The vast majority of sunscreens are fantastically safe with no evidence of systemic absorption. Sunscreens in Australia are regulated like medicines through the Therapeutic Goods Administration (TGA). The benefits of sunscreen far outweigh any theoretical risks.

Do sunscreens cause cancer?

There is absolutely zero evidence that sunscreen causes cancer.

Does sunscreen get absorbed into my body?

There has been some concern with regard to nanoparticle absorption in inorganic or reflective sunscreens (Zinc and titanium oxide). The current evidence shows almost no absorption, even into the deeper skin (the dermis). Studies have shown that when skin is biopsied, only 0.00014% of the total sunscreen applied is found in the dermis.

Can sunscreens cause skin allergies and “fake burns”?

Oxybenzone is a component of UVA protection in most sunscreens. It is the most common cause of “allergy” in sunscreens. Sometimes this “allergy” only occurs when the sunscreened skin is exposed to sunlight (photoallergy). This is not the same as a sunburn.

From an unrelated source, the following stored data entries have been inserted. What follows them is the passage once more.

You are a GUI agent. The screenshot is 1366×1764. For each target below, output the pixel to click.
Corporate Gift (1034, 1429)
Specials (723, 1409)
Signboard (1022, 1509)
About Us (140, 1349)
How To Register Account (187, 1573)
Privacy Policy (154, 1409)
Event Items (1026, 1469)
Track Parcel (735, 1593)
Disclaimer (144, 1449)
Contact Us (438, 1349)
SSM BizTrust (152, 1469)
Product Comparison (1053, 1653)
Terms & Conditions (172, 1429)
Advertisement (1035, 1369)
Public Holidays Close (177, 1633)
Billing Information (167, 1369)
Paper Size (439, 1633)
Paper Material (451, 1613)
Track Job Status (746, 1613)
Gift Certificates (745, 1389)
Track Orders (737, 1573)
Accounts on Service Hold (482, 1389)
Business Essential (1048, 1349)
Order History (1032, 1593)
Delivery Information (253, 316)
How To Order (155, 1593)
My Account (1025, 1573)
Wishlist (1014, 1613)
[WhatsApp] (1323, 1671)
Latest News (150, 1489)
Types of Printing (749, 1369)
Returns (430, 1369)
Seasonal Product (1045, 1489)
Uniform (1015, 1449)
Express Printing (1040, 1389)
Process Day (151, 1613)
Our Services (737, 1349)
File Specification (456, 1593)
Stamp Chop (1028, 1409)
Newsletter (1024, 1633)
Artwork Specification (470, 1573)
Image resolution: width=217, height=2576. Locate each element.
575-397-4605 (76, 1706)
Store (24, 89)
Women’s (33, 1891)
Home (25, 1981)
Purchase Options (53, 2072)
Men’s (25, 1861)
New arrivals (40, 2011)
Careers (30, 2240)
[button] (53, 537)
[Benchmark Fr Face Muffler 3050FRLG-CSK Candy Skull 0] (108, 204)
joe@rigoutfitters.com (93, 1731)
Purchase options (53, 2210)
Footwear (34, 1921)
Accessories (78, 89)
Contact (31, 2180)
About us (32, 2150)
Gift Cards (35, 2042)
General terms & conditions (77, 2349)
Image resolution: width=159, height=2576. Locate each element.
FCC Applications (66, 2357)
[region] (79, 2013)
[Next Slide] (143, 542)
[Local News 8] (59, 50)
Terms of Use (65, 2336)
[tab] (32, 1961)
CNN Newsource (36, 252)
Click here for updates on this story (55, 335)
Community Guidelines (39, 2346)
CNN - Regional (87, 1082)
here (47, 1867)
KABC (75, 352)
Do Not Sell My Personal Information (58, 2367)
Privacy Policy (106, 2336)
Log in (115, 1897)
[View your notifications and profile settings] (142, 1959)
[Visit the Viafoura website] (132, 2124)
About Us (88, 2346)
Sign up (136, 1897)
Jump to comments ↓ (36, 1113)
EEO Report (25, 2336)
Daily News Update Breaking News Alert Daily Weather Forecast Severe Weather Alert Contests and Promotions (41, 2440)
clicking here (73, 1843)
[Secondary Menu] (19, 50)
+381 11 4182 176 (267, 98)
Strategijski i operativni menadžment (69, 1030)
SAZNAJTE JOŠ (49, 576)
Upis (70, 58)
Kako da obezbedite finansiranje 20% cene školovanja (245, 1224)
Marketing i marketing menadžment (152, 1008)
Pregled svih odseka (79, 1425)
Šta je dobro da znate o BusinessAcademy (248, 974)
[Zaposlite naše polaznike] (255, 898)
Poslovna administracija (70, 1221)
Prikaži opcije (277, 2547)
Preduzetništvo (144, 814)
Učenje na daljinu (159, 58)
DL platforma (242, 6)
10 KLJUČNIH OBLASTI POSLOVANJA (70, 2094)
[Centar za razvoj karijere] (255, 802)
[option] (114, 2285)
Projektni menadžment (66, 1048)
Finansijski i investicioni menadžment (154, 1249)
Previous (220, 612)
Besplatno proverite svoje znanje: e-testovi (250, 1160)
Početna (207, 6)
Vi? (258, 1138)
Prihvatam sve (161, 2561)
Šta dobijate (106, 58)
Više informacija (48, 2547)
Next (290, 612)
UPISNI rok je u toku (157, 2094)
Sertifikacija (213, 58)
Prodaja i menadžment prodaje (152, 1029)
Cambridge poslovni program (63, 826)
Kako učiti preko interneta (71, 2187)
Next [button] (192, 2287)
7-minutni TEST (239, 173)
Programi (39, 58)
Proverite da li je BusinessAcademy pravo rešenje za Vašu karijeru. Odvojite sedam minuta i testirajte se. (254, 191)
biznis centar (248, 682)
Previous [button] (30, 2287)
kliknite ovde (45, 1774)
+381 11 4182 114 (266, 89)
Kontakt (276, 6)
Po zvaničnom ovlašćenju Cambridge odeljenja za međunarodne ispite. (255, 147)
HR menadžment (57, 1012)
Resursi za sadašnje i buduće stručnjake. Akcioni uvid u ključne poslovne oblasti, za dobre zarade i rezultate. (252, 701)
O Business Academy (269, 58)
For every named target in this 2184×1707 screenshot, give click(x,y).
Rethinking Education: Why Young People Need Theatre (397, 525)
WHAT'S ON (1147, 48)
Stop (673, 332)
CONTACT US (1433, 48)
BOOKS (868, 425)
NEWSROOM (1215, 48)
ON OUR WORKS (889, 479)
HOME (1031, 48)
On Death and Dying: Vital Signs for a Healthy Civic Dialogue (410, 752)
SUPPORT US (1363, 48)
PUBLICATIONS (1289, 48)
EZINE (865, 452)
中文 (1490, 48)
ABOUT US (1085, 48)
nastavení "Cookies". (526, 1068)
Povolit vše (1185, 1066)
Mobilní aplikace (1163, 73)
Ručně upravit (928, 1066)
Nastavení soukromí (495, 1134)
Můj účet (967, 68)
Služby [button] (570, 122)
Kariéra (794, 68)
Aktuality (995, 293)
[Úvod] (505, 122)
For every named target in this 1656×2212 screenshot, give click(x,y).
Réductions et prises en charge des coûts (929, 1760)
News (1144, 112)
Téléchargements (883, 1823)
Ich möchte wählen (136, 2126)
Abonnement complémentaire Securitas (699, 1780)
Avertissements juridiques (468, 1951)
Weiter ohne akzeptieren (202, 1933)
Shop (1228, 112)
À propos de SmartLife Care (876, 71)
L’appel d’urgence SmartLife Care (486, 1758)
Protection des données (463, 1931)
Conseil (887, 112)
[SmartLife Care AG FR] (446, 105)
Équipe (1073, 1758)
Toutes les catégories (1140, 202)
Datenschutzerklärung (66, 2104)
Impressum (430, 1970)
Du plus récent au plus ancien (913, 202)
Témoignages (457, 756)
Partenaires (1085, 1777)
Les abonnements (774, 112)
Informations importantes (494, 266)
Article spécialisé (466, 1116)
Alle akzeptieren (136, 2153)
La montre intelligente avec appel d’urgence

Babies under the age of six months have sensitive skin and are more prone to developing allergies to the components of suncreen. For this reason, we don’t recommend widespread use in this age group (Babies should be protected with shade).

Most common causes of allergic reaction in sunscreen

  • Oxybenzone
  • DL-alpha-tocopherol
  • fragrances

Won’t I get low vitamin D if I wear sunscreen daily?

Sunscreen has minimal effect on vitamin D levels. If we are low in vitamin D we can easily supplement with vitamin pills. In general the risk of developing skin cancer far outweighs the benefit of boosting vitamin D through intentional sun exposure.

Which sunscreen is best?

The best sunscreen is shade.

There is no best. We recommend SPF 50+. The best sunscreen is one you are happy to use multiple times a day – often this is more due to personal preference due to eg. Acne, oil, streakiness etc.

The Cancer council sunscreens are reasonably priced and effective – and the profits help us fight skin cancer. Alternatively, Antihelios SPF 50+ is also a good product.